Marathon Buys Up Rising Oil Sands

| About: Marathon Oil (MRO)

Hold-rated Marathon Oil (NYSE:MRO) offers unlevered appreciation potential of 9% to estimated net present value [NPV] of $62 a share, revised up from $55 a share, split-adjusted, on May 29 when we raised long-term oil price to $66 a barrel from $60.

The surprise announcement of the acquisition of Canadian producer Western Oil Sands [WTO] accompanied the disclosure of second quarter results on July 31. Adding unlevered cash flow (Ebitda) from oil sands production restores a strategic balance with surging refining/marketing (Other) operations.

Similarly, the proposed acquisition would keep oil production ahead of downstream by 47% to 42% in the composition of NPV. With no exploration risk and moderate political risk, oil sands value ought to continue rising along with oil price despite volatility of short-term quotes. More volatile refining margin has just completed a favorable cycle. We keep Marathon stock as a potential restoration to buy should there be an unforeseen period of stock price weakness.

$200,000 a Daily Barrel

Big acquisitions require confidence in the industry outlook and Marathon’s latest is no exception. The purchase price of $6.2 billion buys 31,000 barrels daily of current production, implying a price of $200,000 a daily barrel. Western Oil Sands holds 20% of the Athabasca Oil Sands Project [AOSP] operated by Royal Dutch Shell (NYSE:RDS.A) (60%) and with Chevron (NYSE:CVX) as the remaining 20% partner. AOSP is the third major mine/upgrader venture after Suncor (NYSE:SU) and Syncrude, whose largest owner at 37% is Canadian Oil Sands Trust (OTCQX:COSWF), the only pure publicly traded oil sands miner/upgrader.

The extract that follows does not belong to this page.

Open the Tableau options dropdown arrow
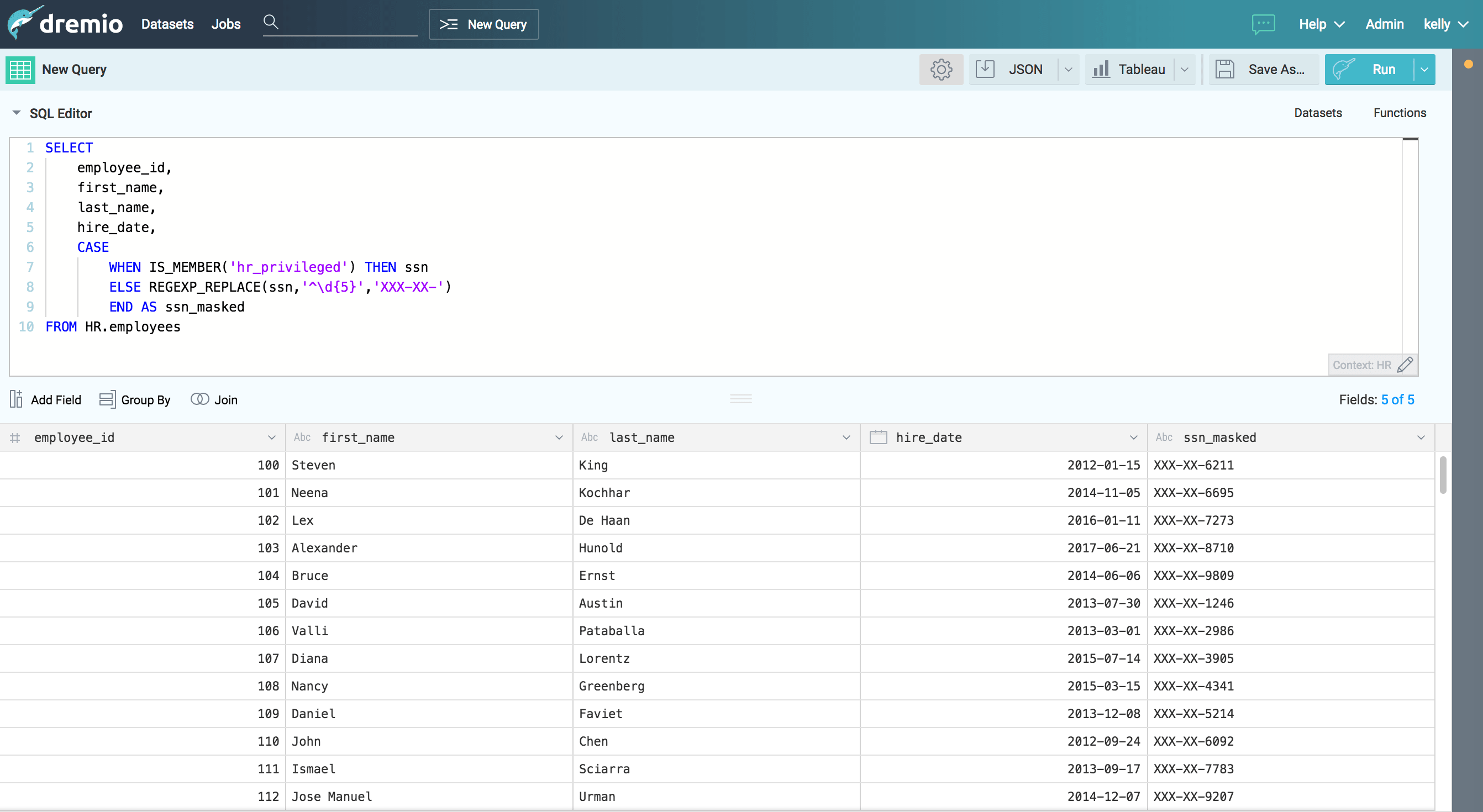Image resolution: width=1483 pixels, height=812 pixels. tap(1184, 70)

At latest stock price before the deal for Western was announced, COSWF had an enterprise value of $15.9 billion for 129,000 barrels daily of current production, implying a price of $123,000 a daily barrel. Estimated present value of COSWF is about $155,000 a daily barrel.

Marathon may justify more because AOSP is at a lower percentage of ultimate capacity than Syncrude and the WTO properties include in situ oil sands leases in addition to mining leases. We like Marathon’s enthusiasm for oil sands.